Each line below that contains the word "agent" must be copied.

┄┄┄┄┄┄

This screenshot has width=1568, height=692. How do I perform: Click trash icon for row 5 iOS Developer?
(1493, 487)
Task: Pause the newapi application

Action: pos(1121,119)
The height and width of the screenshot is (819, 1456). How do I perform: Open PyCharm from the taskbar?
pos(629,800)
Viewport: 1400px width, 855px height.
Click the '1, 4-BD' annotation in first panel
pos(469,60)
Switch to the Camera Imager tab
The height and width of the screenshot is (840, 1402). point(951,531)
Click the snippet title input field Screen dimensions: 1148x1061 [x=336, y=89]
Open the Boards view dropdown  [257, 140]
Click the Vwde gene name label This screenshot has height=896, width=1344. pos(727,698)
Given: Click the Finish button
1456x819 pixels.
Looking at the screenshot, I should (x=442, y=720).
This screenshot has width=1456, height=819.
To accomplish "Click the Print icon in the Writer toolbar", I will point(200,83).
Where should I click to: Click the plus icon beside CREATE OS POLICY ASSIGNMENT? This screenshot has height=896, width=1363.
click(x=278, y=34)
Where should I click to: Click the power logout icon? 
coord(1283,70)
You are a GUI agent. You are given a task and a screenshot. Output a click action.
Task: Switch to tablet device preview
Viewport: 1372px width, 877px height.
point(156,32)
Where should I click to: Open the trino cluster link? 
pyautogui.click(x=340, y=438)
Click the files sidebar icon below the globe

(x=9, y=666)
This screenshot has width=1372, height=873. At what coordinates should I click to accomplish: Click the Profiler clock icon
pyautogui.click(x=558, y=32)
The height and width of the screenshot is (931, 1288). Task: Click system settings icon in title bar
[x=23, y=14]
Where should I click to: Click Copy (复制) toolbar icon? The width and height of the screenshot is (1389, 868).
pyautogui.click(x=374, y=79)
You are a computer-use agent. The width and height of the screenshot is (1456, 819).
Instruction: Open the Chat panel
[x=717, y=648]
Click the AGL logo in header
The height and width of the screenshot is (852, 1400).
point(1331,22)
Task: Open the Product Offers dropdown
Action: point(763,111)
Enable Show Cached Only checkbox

┄┄┄┄┄┄

§ **ANSWER FOR THE TASK**:
You are a GUI agent. You are given a task and a screenshot. Output a click action.
You are a computer-use agent. The width and height of the screenshot is (1456, 819).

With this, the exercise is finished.